Given the high percentage of people in the UK who are dissatisfied with their jobs, it is not surprising that most people think changing career is brave, a way of taking back control of one’s life - something they themselves would love to do!
If you are still unsure of what people will think, ask yourself – what do you think when you see someone change careers?
2. Everyone is different.
If someone tells you that you are ‘doing the wrong thing’ by changing careers, ask yourself: are that person’s fears and doubts based on what is wrong for you… or what would be wrong for them?
In a personal example, one member of my family (let’s call him Reg) was against every career move I have ever made (and god know I made enough of them!). He was against every one that is, except for the job that made me the most miserable.
In giving his advice, Reg acted with the best intentions, wanting to help me be happy. How could he get it so wrong?
Well, like most family or friends giving career advice, Reg’s view of what was a good career was ultimately based on would have been the right career for him. Which happened to be the exact opposite of what was right for me.
Reg isn’t me. Reg wants security, I want challenge. He prefers working with detailed systems and process, I thrive on helping people and creating big picture strategies. And so on.
So when Reg saw me moving into a respectable, secure, very detail oriented process-driven role, he was ecstatic (that would have been his dream role!). That role was my nightmare. But when Reg saw me drop it all to go down a strange new career path, he couldn’t understand – yet now it was my turn to be ecstatic (that strange new path was my dream career!)
Had I followed his ‘play it safe and don’t move’ advice, I would have lived Reg’s dream and hated it every step of the way.

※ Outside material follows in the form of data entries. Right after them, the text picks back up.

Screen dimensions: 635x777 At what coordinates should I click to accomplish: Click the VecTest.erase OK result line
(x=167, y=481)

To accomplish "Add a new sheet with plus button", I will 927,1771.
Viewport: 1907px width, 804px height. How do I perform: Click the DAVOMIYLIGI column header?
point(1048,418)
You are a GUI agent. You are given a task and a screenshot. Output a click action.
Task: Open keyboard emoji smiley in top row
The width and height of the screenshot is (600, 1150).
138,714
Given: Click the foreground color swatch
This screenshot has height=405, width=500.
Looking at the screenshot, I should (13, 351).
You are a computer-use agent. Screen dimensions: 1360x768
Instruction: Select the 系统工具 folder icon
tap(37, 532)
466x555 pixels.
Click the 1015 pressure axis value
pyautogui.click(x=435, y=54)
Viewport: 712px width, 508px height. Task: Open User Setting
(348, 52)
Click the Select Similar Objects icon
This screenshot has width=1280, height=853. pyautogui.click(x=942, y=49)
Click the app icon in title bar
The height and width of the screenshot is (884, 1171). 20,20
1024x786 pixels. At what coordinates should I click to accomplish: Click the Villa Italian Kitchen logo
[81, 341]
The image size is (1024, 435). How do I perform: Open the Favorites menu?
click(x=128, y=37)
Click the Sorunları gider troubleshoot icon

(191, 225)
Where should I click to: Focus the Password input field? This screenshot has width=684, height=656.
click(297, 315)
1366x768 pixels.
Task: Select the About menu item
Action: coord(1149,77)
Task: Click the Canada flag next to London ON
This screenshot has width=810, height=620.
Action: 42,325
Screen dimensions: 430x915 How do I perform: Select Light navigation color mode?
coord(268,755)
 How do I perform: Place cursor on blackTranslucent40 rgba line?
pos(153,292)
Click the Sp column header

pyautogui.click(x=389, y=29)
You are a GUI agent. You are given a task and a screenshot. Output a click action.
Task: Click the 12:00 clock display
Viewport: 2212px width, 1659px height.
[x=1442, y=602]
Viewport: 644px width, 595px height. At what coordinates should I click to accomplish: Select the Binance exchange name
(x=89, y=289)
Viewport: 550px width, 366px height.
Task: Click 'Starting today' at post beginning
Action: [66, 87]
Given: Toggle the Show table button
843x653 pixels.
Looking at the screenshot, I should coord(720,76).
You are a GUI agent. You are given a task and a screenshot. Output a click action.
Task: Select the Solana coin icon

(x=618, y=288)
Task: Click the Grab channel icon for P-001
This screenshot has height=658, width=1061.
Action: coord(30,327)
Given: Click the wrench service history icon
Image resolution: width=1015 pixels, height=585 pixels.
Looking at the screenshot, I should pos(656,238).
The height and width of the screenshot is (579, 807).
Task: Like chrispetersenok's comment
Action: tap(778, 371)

The irony is, Reg is now retired, and shortly after he retired, he told me that above all, he wishes he’d been brave enough to move to a career he really loved – because he wasted 40 years doing something he hated.
40 wasted years. I’m very, very glad I didn’t take his advice on (lack of) career change…
3. What advice would you give yourself?
Write down the answers to the following questions (go on, actually write them!).
It is 10 years into the future. I am in the same career.
- Do I have a positive or negative view of myself?
- Am I still thinking what if?
- Am I proud of myself for continuing in this role for another 10 years?
Now look at your responses. If they are mainly negative, write down your answers to these questions, here and now:
- If I don’t take action to make a change, who will take action for me?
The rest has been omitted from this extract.